▸ **Data for this exercise**:
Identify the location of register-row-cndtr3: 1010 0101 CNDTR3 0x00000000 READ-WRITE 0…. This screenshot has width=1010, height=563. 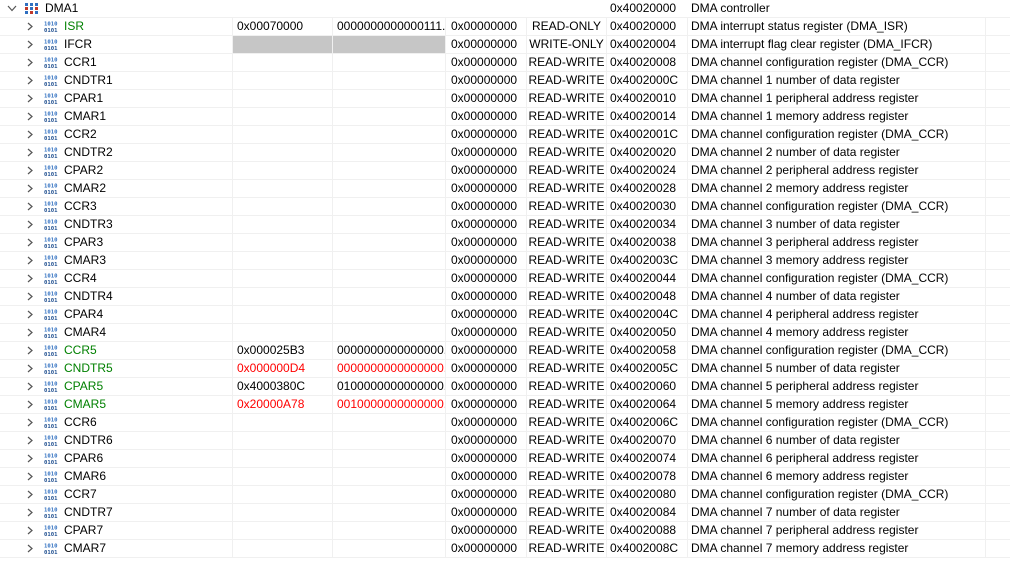
(505, 225).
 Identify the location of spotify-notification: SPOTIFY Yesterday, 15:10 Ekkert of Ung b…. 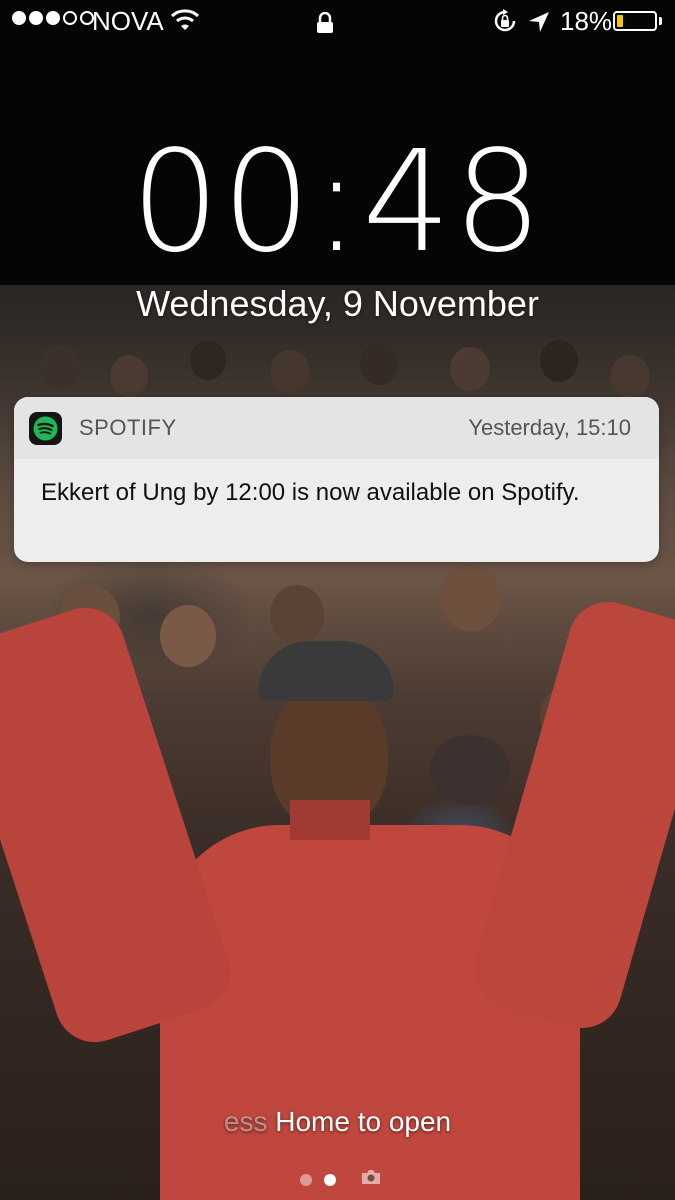
(336, 480).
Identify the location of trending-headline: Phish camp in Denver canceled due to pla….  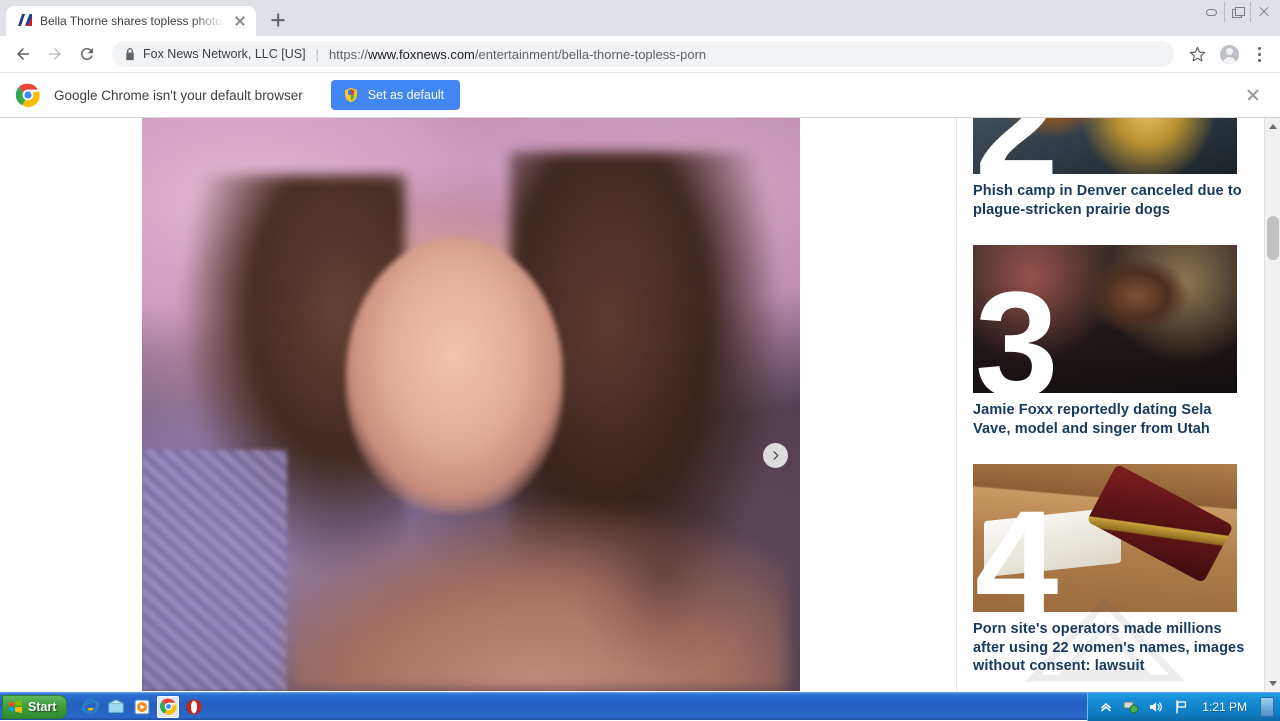
(1110, 202).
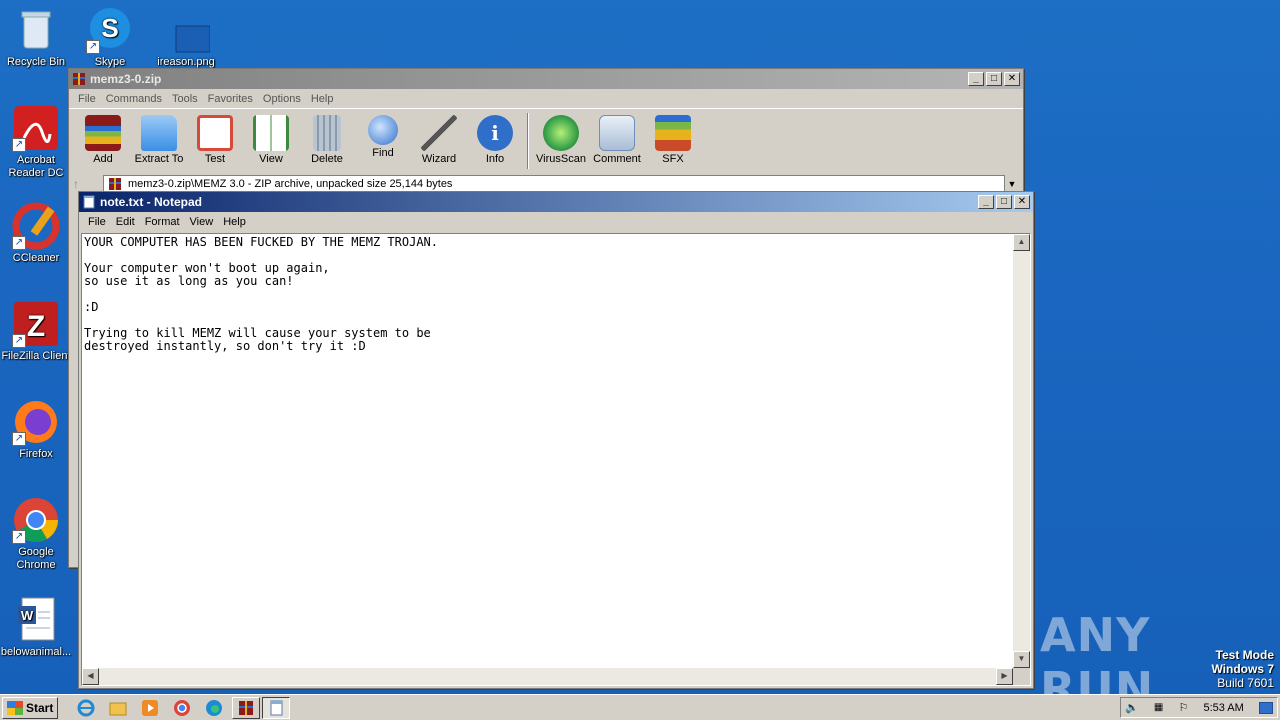 The image size is (1280, 720). What do you see at coordinates (79, 79) in the screenshot?
I see `winrar-app-icon` at bounding box center [79, 79].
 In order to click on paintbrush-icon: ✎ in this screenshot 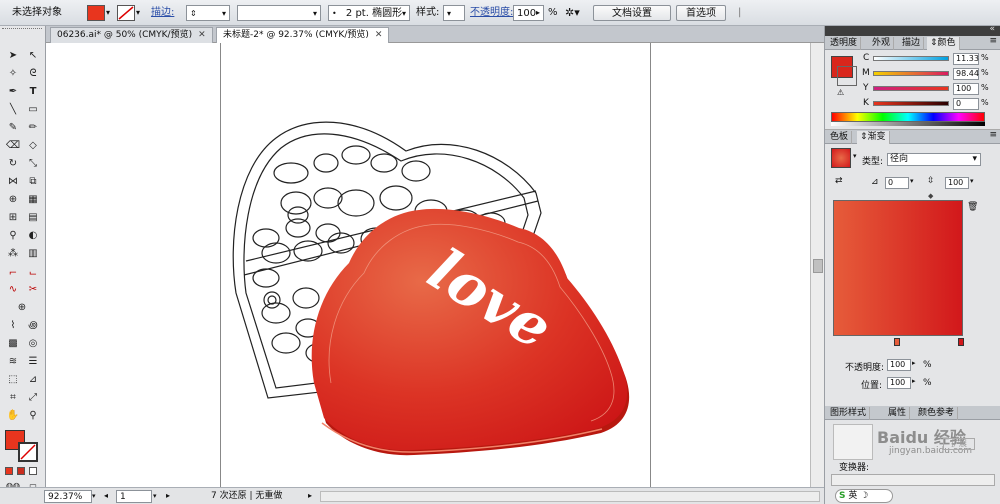, I will do `click(13, 128)`.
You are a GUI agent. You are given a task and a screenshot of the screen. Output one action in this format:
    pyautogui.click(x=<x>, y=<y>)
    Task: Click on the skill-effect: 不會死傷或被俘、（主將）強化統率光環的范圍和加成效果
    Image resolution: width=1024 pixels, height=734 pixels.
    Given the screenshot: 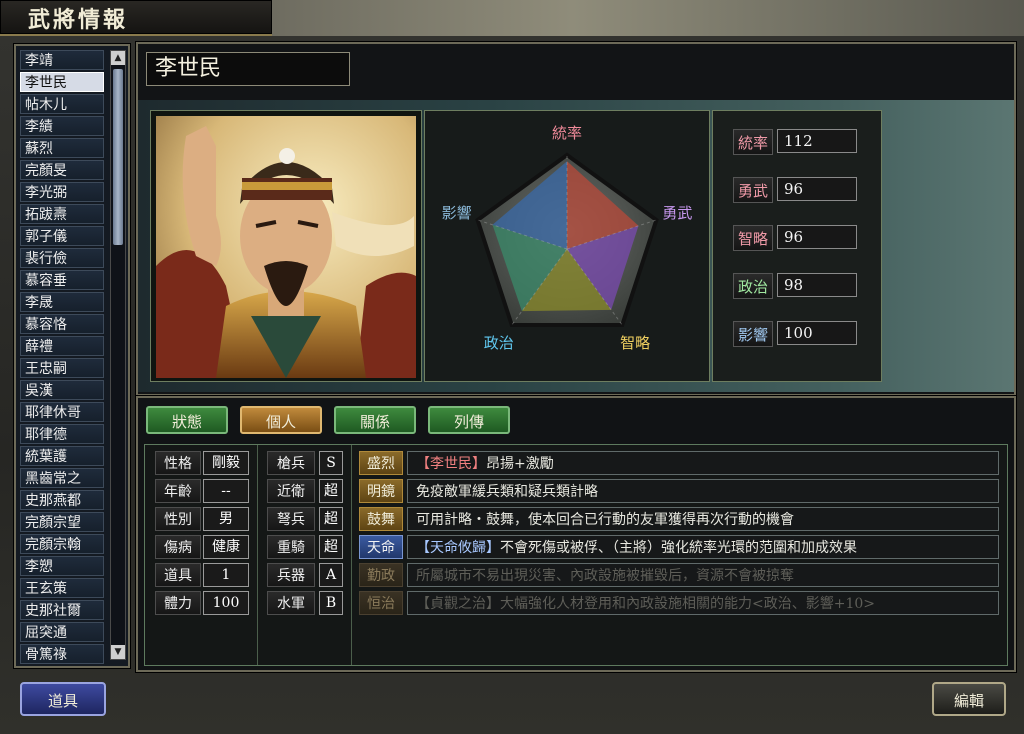 What is the action you would take?
    pyautogui.click(x=678, y=548)
    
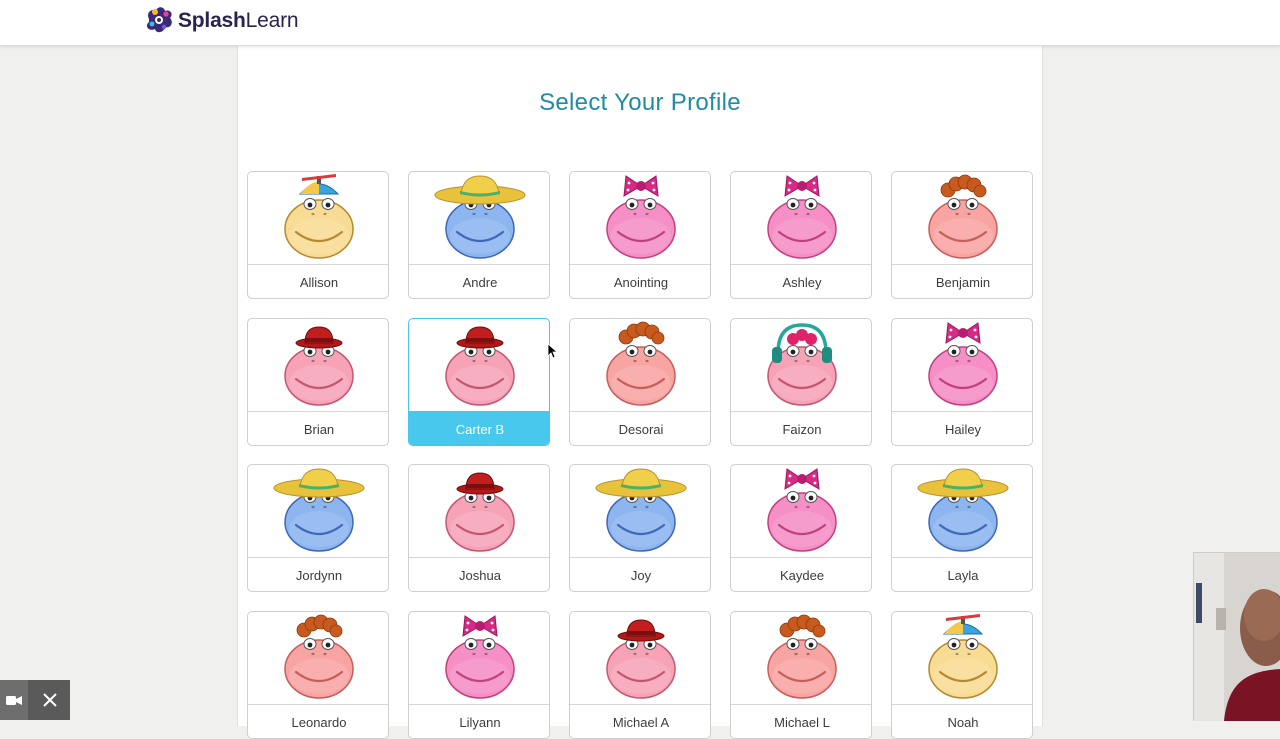  Describe the element at coordinates (318, 428) in the screenshot. I see `profile-name: Brian` at that location.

▸ **Request**:
Rewrite everything from the first of the lines above down to the line containing "(336, 480)." as a Markdown table with the columns No. and Line, one numbered row per line and blank lines skipped. Leave the pictures out of the table.

▸ **Answer section**:
| No. | Line |
|---|---|
| 1 | Identify the location of register-row-cndtr3: 1010 0101 CNDTR3 0x00000000 READ-WRITE 0…. This screenshot has width=1010, height=563.  |
| 2 | (505, 225). |
| 3 |  Identify the location of spotify-notification: SPOTIFY Yesterday, 15:10 Ekkert of Ung b….  |
| 4 | (336, 480). |